Interventional oncology is a subspecialty field of interventional radiology that deals with the diagnosis and treatment of cancer and cancer-related problems using targeted minimally invasive procedures performed under image guidance. Interventional oncology has developed to a separate pillar of modern oncology and it employs X-ray, ultrasound, computed tomography (CT) or magnetic resonance imaging (MRI) to help guide miniaturized instruments (e.g. biopsy needles, ablation electrodes, intravascular catheters) to allow targeted and precise treatment of solid tumours located in various organs of the human body.
While the surgical resection of tumours is generally accepted to offer the best long-term solution, it is often not possible due the size, number or location of the tumour. Interventional Radiology therapies may be applied to shrink the tumour, making a surgical or interventional treatment possible.
Patients can greatly benefit from Interventional Oncology treatments. The minimally invasive nature of the treatments means they cause less pain, fewer side effects and shorter recovery times. Many of these procedures can be performed on an outpatient basis, thereby reducing costs.
D. Pre-operative Embolization:
The surgical removal of a tumour can often be made easier if the blood supply to the mass is decreased prior to surgery. Planned blockage of the blood vessels (embolization) decreases the amount of bleeding encountered by the surgeon, which in turn decreases the need for blood transfusions and typically decreases the duration of the operation.

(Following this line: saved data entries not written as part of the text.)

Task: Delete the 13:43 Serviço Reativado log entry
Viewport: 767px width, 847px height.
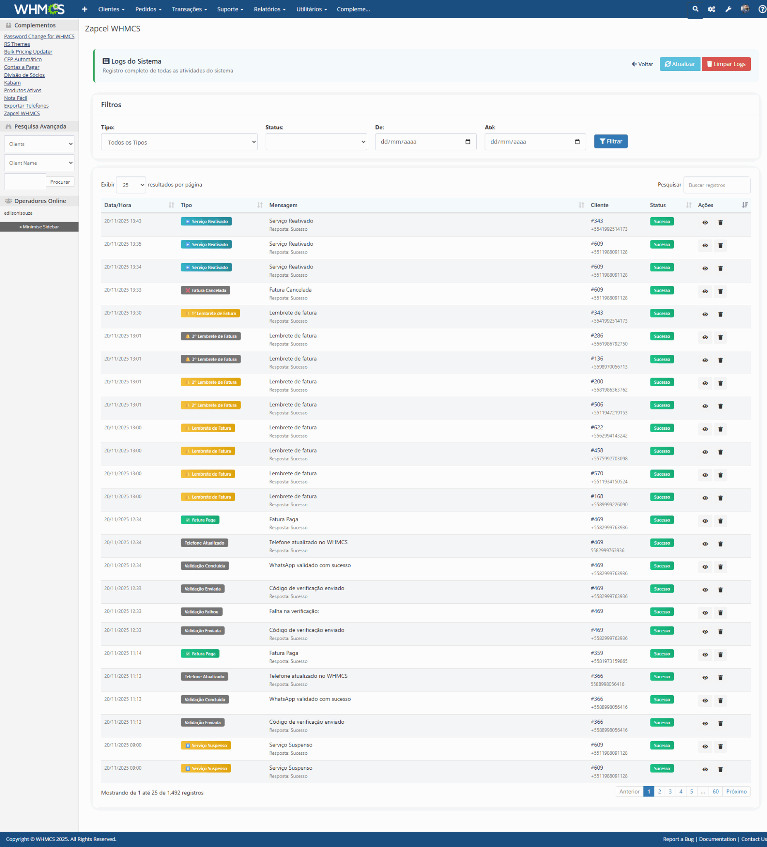Action: tap(720, 223)
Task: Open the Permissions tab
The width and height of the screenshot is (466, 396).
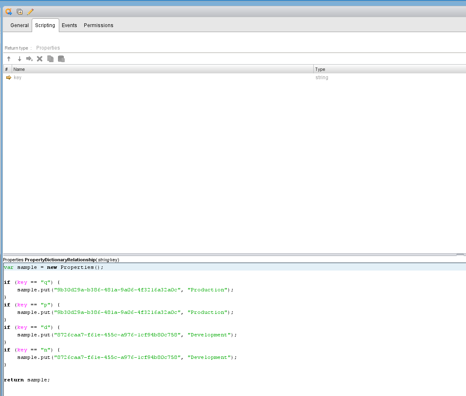Action: (98, 25)

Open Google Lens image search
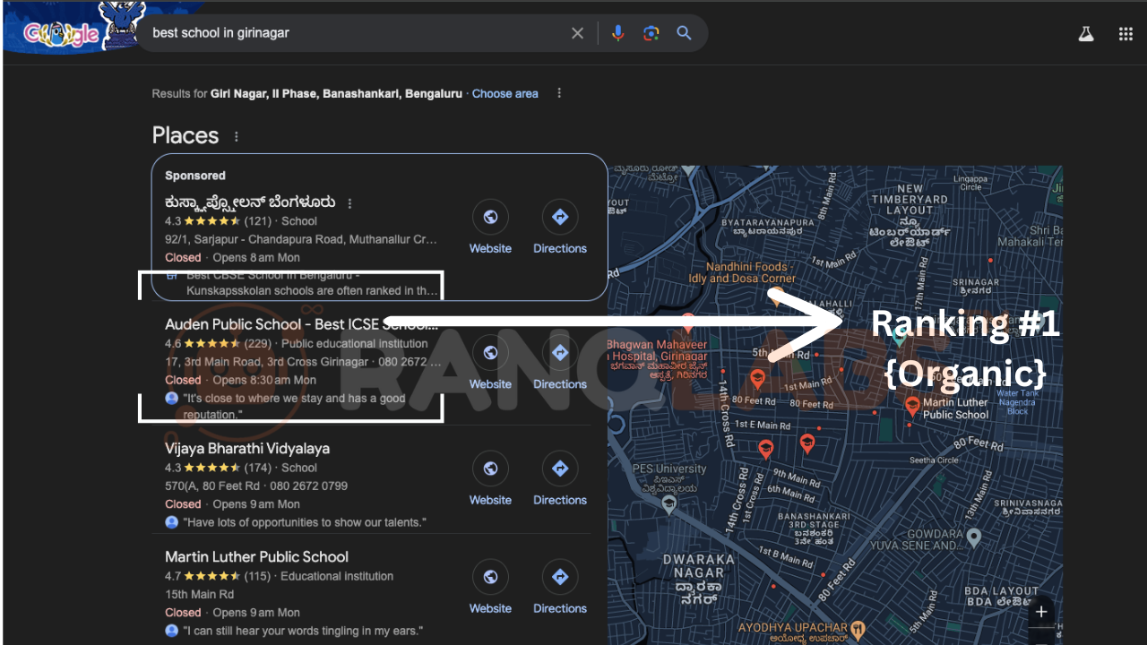pos(651,33)
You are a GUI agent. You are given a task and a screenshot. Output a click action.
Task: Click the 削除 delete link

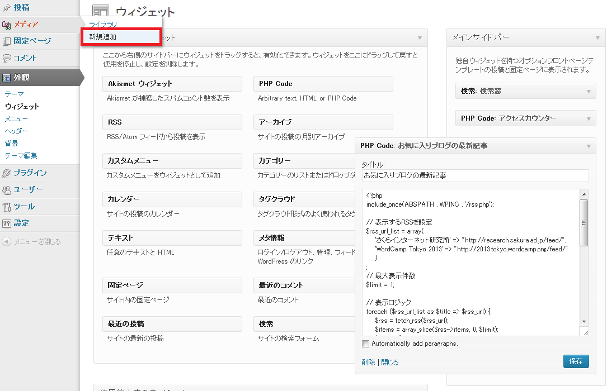[368, 363]
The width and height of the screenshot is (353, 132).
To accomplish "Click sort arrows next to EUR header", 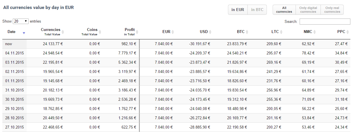I will (x=173, y=32).
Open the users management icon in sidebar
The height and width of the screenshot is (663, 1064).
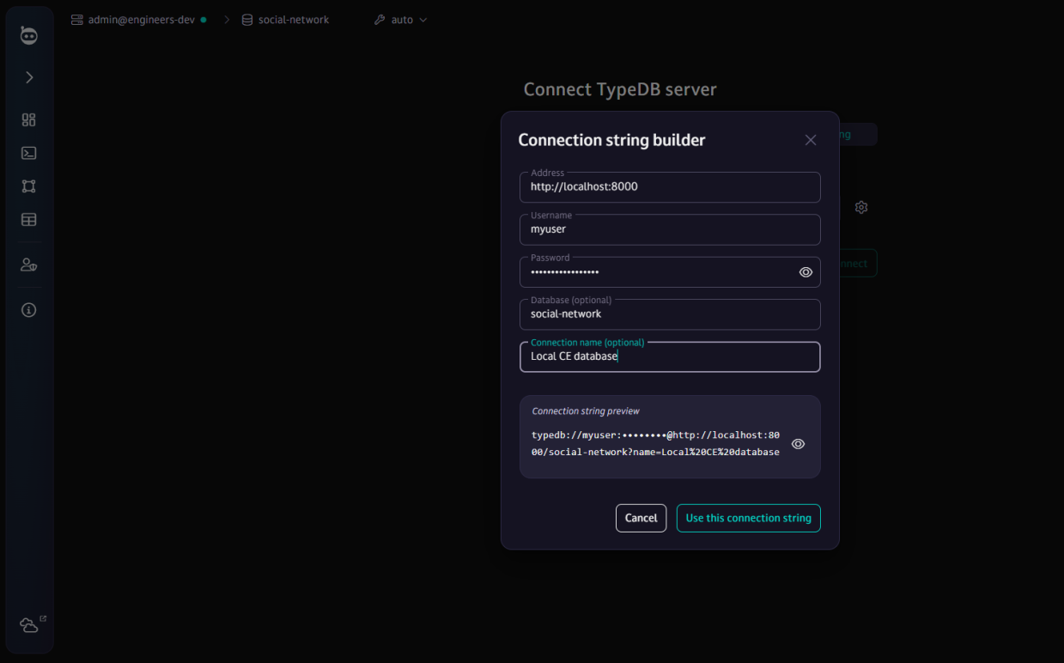click(x=29, y=265)
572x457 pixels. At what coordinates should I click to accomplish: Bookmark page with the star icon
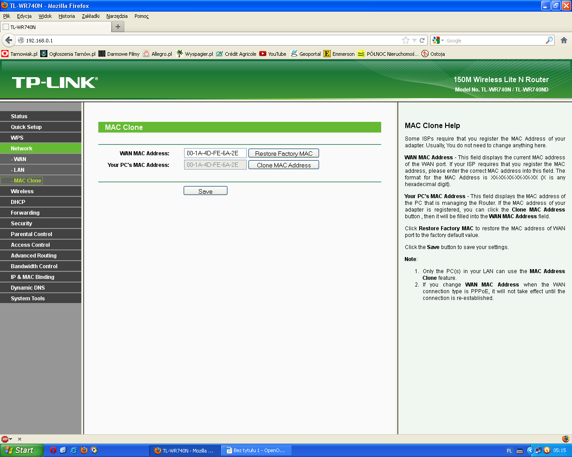coord(405,40)
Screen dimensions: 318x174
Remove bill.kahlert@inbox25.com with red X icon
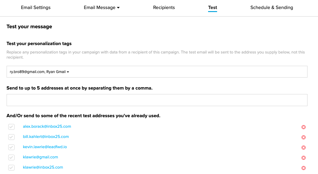[303, 137]
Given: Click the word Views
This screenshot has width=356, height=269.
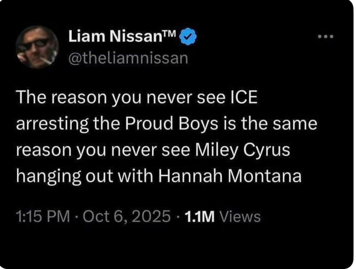Looking at the screenshot, I should [x=240, y=216].
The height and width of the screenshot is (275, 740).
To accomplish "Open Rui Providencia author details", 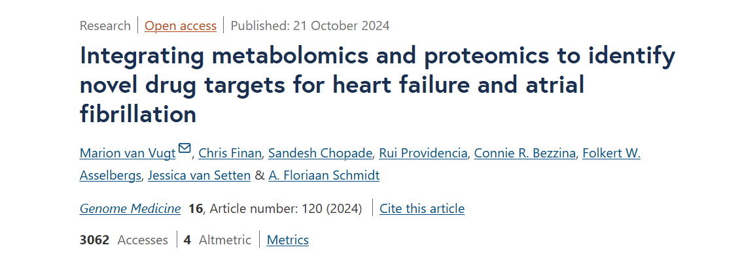I will click(x=423, y=154).
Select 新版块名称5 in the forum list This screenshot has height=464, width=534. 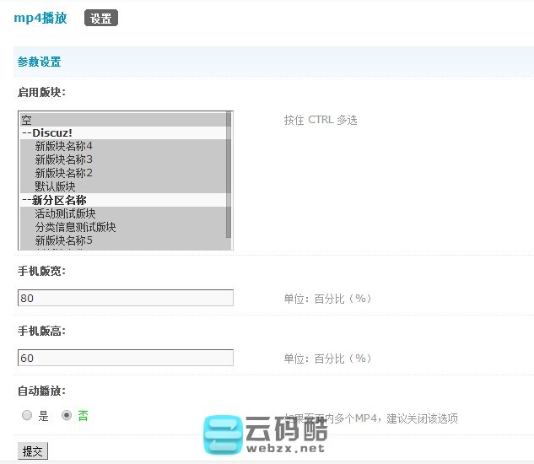[x=63, y=240]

An embolization is a procedure in which a catheter is placed into an artery (usually in the leg, like for an angiogram of the heart) and carefully navigated into the blood vessels supplying the tumour under X-ray guidance. An angiogram is obtained by injecting X-ray dye into the blood vessel to examine the blood supply of the tumour and verify that it is safe to eliminate that vessel. Material is then injected through the catheter to block the blood vessel. This procedure is typically performed within a few days of planned surgery for maximum benefit.
22 yr non married female presented with pain in the lower back radiating to both the hips. Patient was not able to walk. On CT scan, there was a large mass involving the sacrum, which was proven to be a Giant Cell Tumour on Biopsy. Patient underwent serial episodes of Embolisation.